Records to use
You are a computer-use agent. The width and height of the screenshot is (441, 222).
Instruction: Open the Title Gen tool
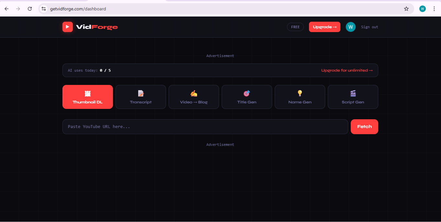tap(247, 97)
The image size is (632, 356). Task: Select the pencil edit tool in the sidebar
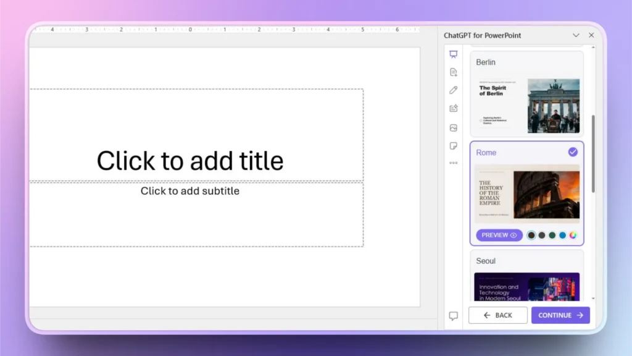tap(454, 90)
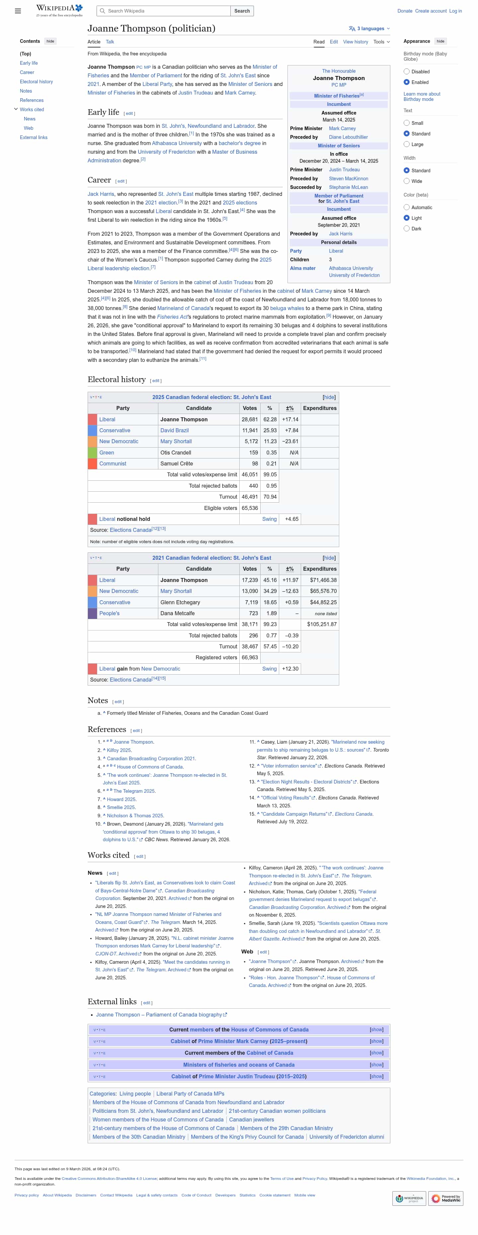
* * *
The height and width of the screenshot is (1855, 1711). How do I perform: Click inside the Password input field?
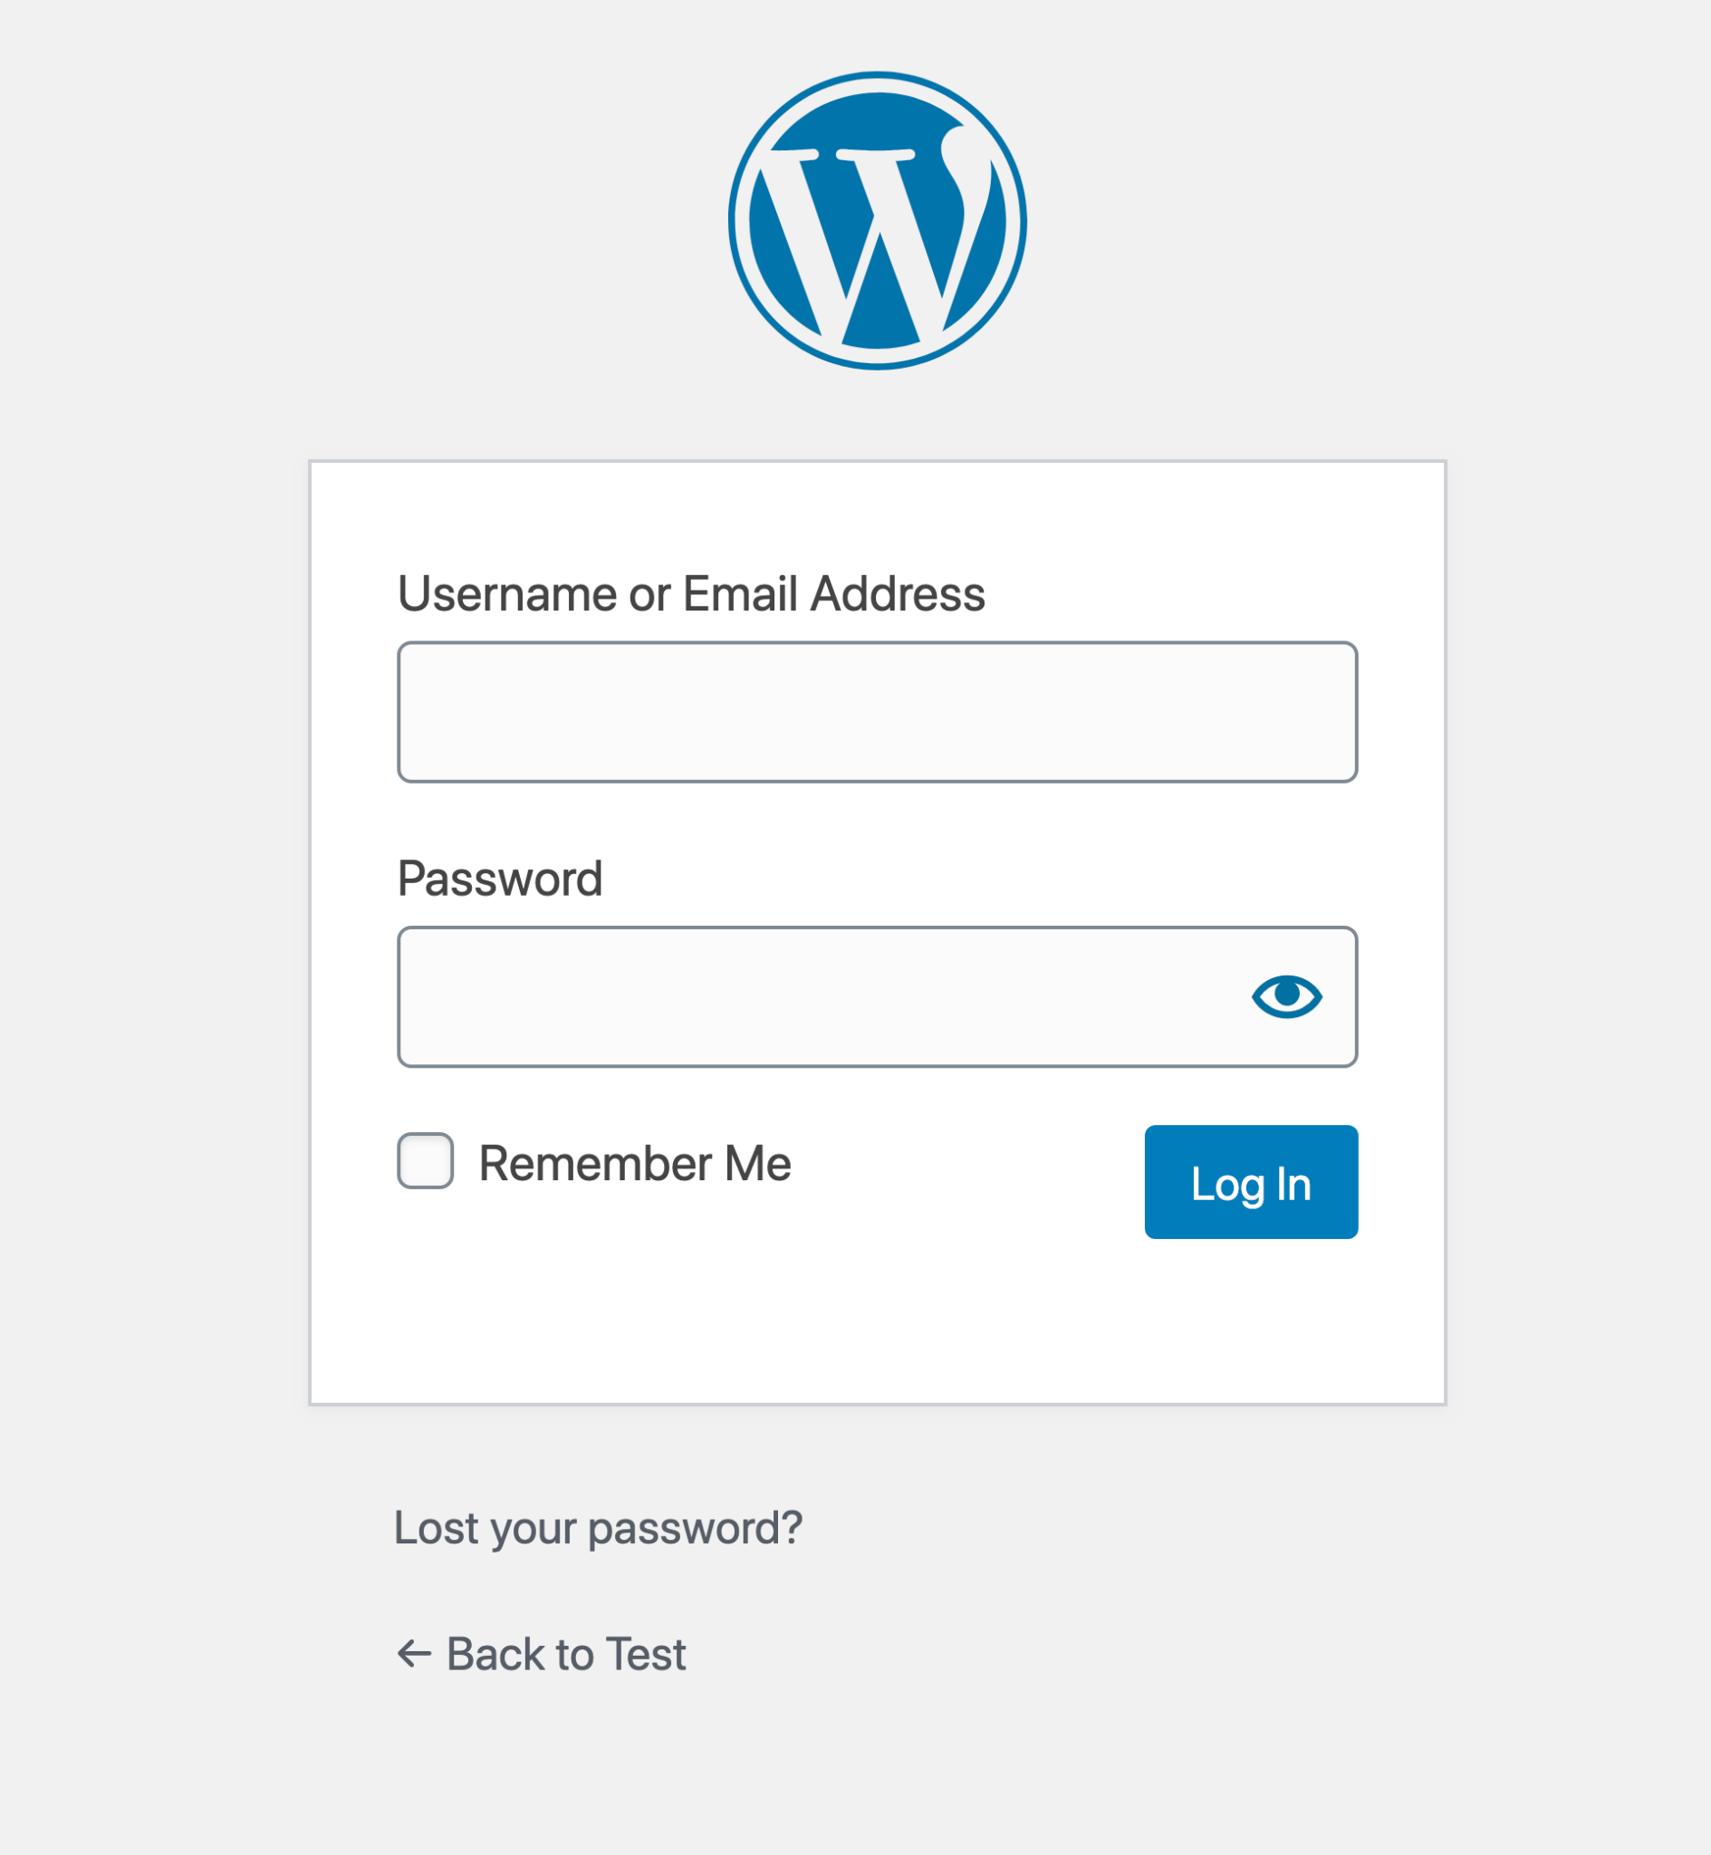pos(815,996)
==
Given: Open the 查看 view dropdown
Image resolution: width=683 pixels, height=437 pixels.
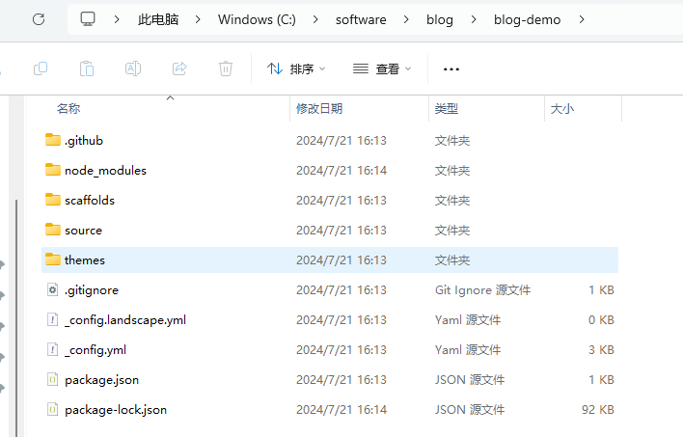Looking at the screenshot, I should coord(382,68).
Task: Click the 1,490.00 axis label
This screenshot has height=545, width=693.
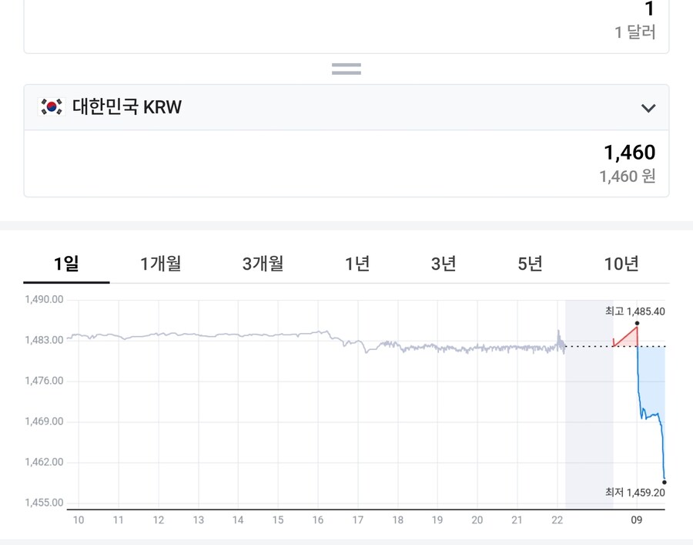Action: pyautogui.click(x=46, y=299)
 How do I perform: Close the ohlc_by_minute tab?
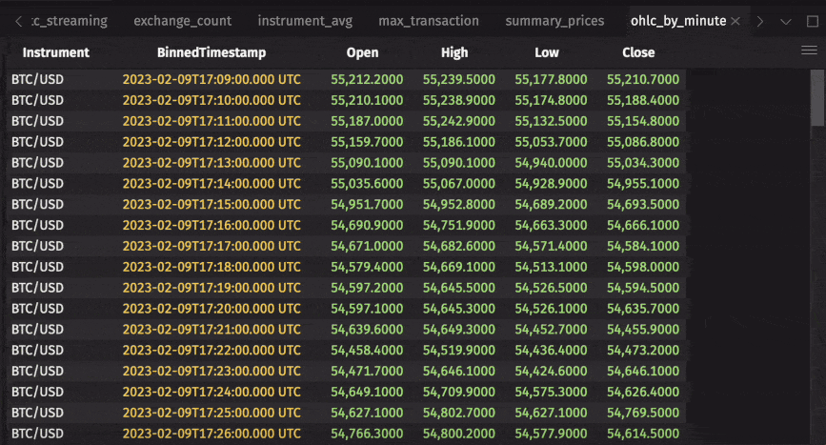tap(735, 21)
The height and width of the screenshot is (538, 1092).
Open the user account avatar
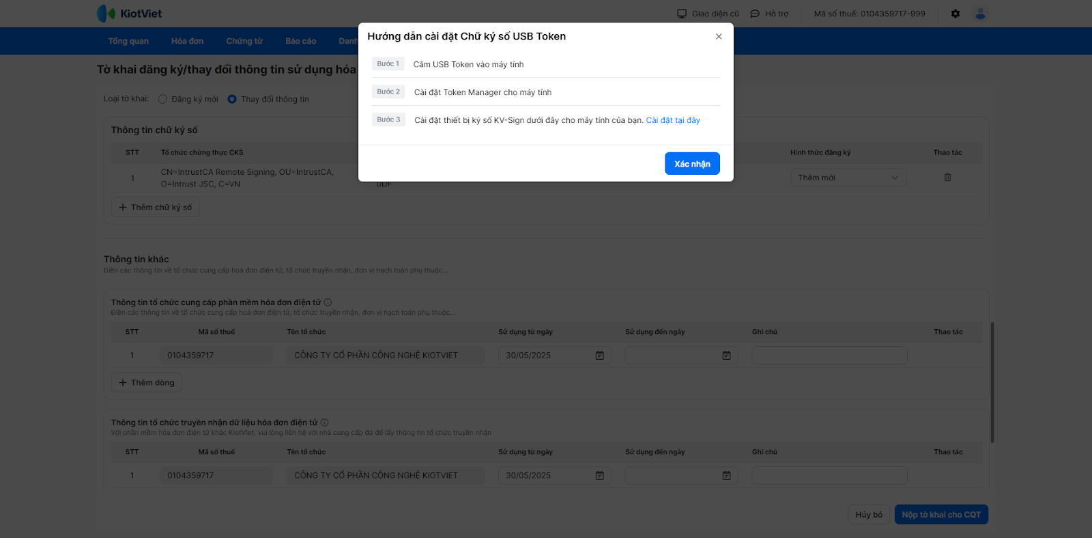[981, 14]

Task description
Extract every line of the items above that contains the word "height", treating uppercase and lowercase letters as distinct.

Reply to the task
You are a computer-use agent. The width and height of the screenshot is (441, 222).
The height and width of the screenshot is (1855, 1711). How do I perform: Click inside the Password input field?
Image resolution: width=683 pixels, height=437 pixels.
This screenshot has height=545, width=693.
The height and width of the screenshot is (538, 1092).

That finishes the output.